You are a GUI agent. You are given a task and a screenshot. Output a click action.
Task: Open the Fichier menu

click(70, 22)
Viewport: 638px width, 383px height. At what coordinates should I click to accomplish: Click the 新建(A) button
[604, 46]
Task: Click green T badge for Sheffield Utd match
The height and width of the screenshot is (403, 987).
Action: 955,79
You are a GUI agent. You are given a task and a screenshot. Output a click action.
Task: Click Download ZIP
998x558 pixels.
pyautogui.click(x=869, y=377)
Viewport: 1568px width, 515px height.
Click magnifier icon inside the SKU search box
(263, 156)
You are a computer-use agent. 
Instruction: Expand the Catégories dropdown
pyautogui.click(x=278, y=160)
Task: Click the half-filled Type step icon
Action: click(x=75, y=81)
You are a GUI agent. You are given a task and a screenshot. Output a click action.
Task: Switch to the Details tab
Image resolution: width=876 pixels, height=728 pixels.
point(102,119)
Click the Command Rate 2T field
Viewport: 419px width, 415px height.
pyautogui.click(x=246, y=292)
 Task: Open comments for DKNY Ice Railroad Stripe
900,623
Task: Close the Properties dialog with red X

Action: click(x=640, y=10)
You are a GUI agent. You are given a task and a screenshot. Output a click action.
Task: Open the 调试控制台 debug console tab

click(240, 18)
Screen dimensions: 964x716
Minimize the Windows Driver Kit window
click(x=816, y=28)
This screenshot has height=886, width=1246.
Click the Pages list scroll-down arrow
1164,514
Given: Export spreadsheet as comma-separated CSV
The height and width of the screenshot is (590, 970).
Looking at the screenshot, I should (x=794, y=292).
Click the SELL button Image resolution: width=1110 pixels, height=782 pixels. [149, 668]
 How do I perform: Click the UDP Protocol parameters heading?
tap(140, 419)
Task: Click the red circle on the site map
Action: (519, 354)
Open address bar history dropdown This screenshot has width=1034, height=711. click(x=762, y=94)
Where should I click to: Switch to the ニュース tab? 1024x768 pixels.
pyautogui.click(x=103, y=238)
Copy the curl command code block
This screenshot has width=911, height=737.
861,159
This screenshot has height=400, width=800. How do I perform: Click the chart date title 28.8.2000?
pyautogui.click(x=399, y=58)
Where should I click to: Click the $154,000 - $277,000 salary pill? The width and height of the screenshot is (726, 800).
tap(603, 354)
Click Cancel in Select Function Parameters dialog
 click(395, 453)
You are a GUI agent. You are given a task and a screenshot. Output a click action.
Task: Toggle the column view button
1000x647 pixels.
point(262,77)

- - - - - - -

What to produce
Using the entries above, output exactly the lines between the line holding "Given: Export spreadsheet" and the line holding "Click the SELL", end lines included, and nothing more.

Expected answer
Given: Export spreadsheet as comma-separated CSV
The height and width of the screenshot is (590, 970).
Looking at the screenshot, I should (x=794, y=292).
Click the SELL button Image resolution: width=1110 pixels, height=782 pixels. [149, 668]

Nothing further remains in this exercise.